It was a direct proposition. Almost a provocative statement. What would happen if she knows you're writing about her?

What would happen? -I answered trying to change the topic and look confident about the answer. I would not be the first one on describing her infinite beauty, her shining eyes and her quietness. I will not be the last one of seeing her in secret, to be astonished by the way she is, to become mad or crazy about her, and she will just be the same every time, the magic is always in her nature.

What can happen? I asked for myself after the inquiry finished with no more interest. Would she be happy? Maybe she can get some interest, perhaps some boredom. Maybe she would ask about this or that detail, why I see that on her, why I never asked.

The answer of that is so complicated that I have to write it before anything happens. I'd be nervous; no one is usually inquired of something that is just in his head, just imagine the things live in the soul. I'd be worried about using the right words in the foreign language to have a satisfactory response without exposing my heart, to convince without being convinced, to take the chance I wanted after all.  Because outside is still cold, and because I take too much time to recover.

And then imagination came back, and my optimistic part would say that the next take includes her shining eyes expanded by the answer. And then her smile would begin provoking an earthquake, the good ones that unfreeze hearts and bring hopes. And then the joy of knowing that would make her talk to me, to ask for more to be curious and careful of what she reads, of what it means. And maybe a kiss of goodbye, or maybe two.
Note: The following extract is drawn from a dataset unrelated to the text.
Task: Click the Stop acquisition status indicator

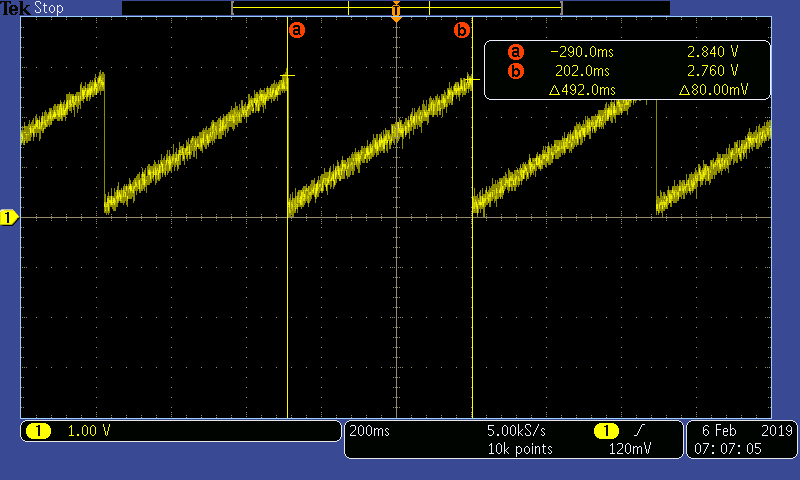Action: [x=47, y=8]
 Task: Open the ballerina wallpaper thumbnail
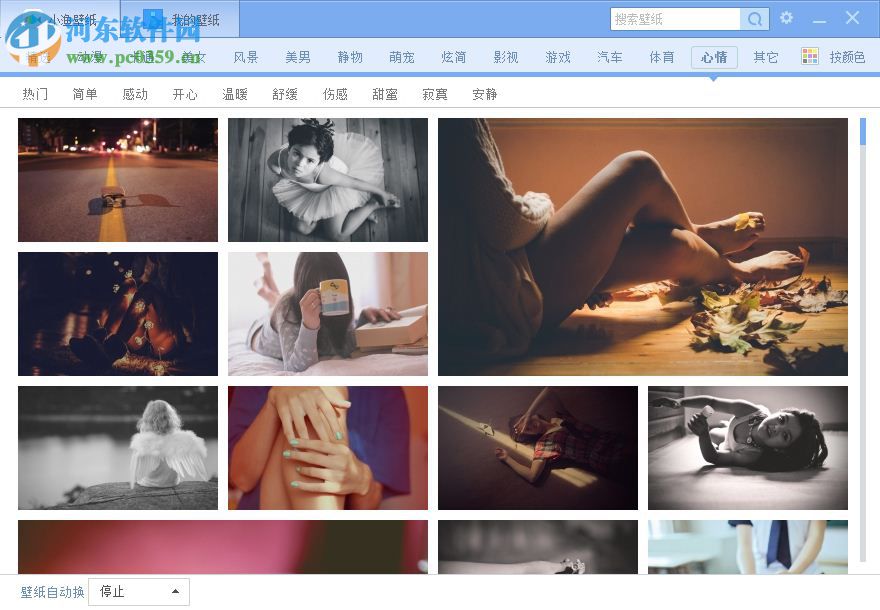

And perhaps a promise in her eyes.

But my optimism is not alone, and maybe she doesn't like it. She would ask politely or even rudely that I should take all of that from my mind, like I haven't tried before, like the infected teeth in the mouth of an impoverished child, without knowing it is the only way to get some food. She would tell that all of this is pointless or even denying it's existence like some people have denied that the earth is rounded. And on the extreme, she would slap my face, and break my heart.

She does know my final answer, and she's proud of the way it is, it's my initial hope.